Using humann2_infer_taxonomy and/or uniref90-tol-lca.dat to assign taxonomy to UniRef90 hits

Hi HUMAnN2 team,
I’m working on assigning taxonomy to UniRef90 hits and would like to integrate into the HUMAnN2 environment for taxonomic assignments of hits. I have output from a diamond blastx vs UniRef90 run so UniRef90 IDs as well as a pipe character followed by a string, e.g., UniRef90_R5XQM2 and UniRef90_R5XQM2|1416. I tried joining the UniRef90_R5XQM2 on your uniref90-tol-lca.dat file but this offers pretty limited taxonomic information where I would expect something deeper. Is there a way to use your humann2_infer_taxonomy on diamond blastx vs UniRef90 runs?
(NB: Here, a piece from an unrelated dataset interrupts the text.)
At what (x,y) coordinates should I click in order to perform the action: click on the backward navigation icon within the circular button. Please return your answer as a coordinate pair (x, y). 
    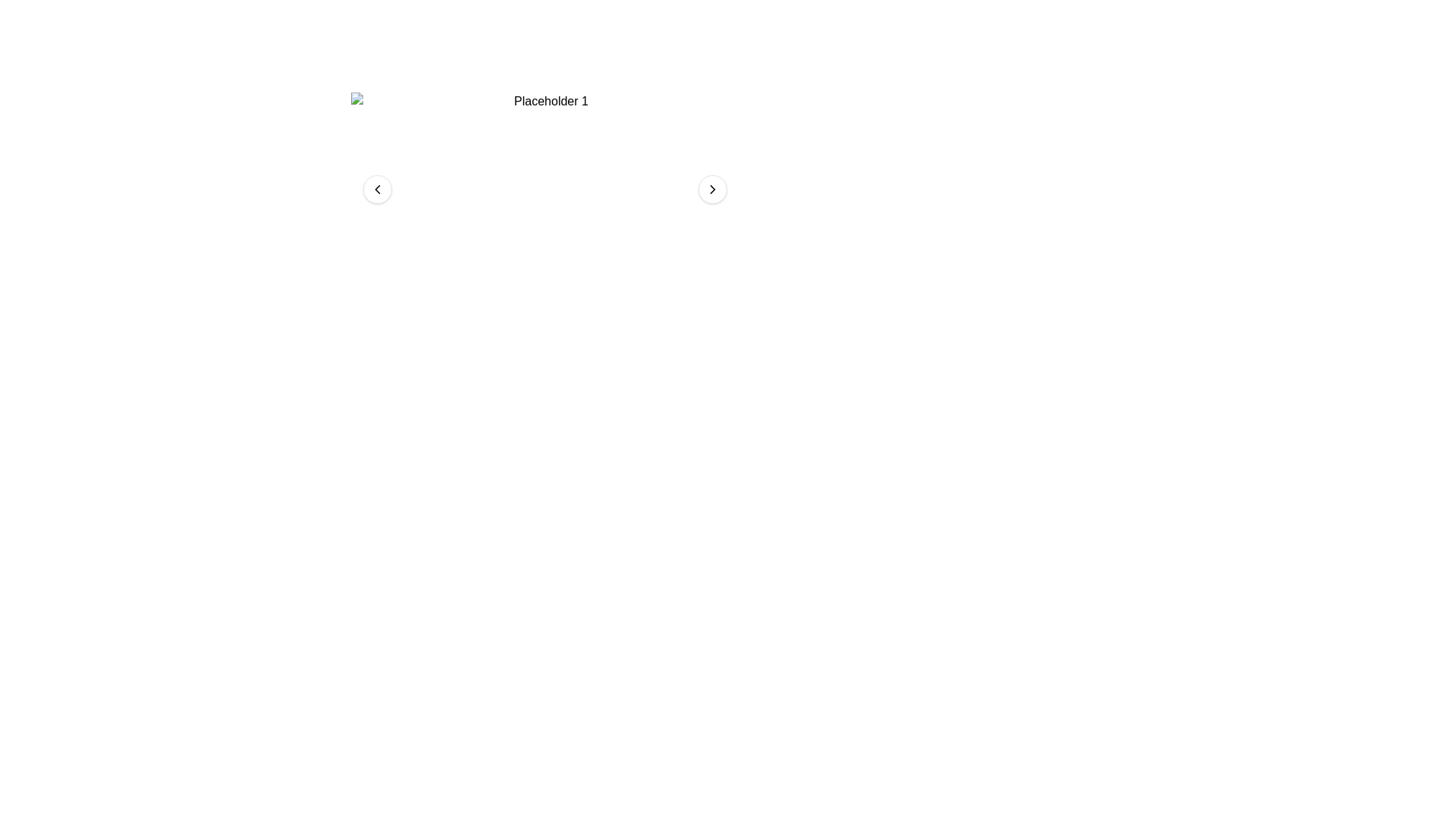
    Looking at the image, I should click on (378, 189).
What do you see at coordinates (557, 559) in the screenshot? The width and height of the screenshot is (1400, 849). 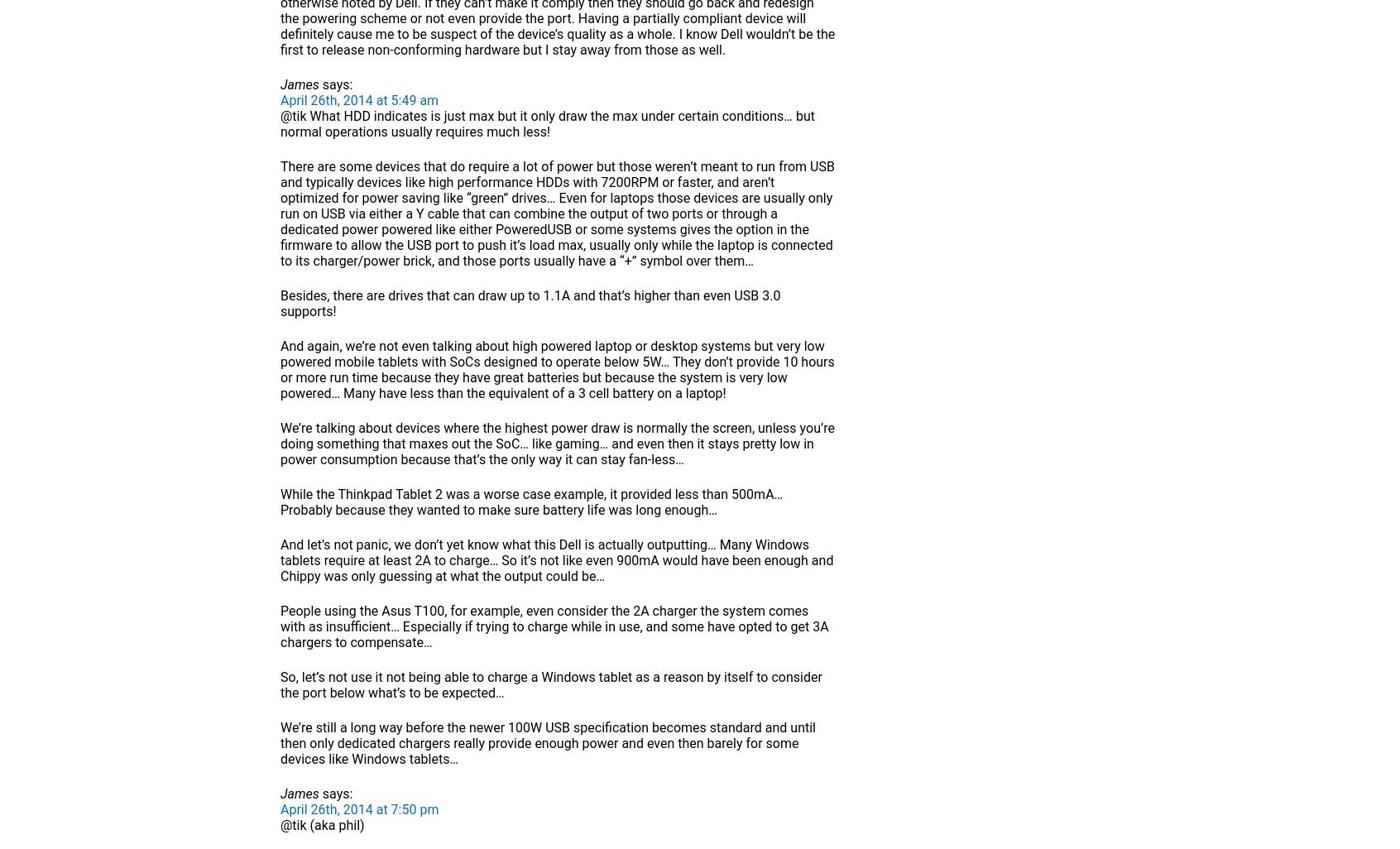 I see `'And let’s not panic, we don’t yet know what this Dell is actually outputting… Many Windows tablets require at least 2A to charge…  So it’s not like even 900mA would have been enough and Chippy was only guessing at what the output could be…'` at bounding box center [557, 559].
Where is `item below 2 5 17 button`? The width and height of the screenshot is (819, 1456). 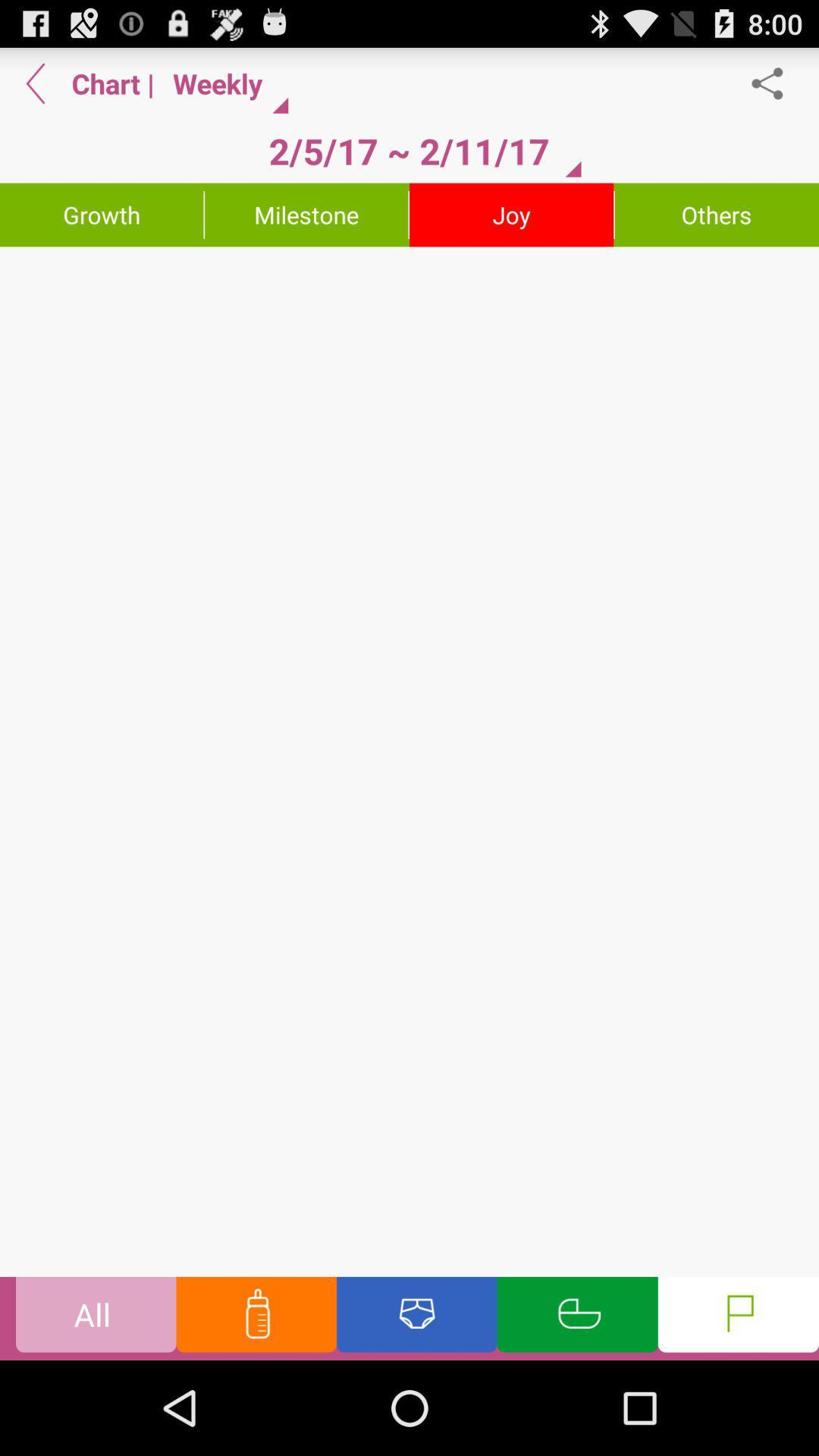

The reason I’m not using the HUMAnN2 pipeline is that I’m working in an environment with a ton of novelty, so had to build my own gene catalogue and am checking annotations across several databases (UniRef, PFAM, KEGG etc.). I understand this is outside the scope of using the HUMAnN2 pipeline but was hoping you can offer some guidance nonetheless. Thank you!

Can you expand on the deeper taxonomic info you’re looking for? The tol-lca file gives the LCA for the UniRef family as defined in UniRef (i.e. the LCA of all species contributing a protein to the family).

Ah, ok, I misunderstood the file and that makes sense. I tried going through the huamnn2_infer_taxonomy script and it seemed like something more complicated was going on. So, a join on diamond blastx vs UniRef90 output by UniRef90 ID with the LCA file is sufficient for LCA taxonomic assignment?

Yes, that should allow you to add the NCBI TaxID for the LCA to your blast output table.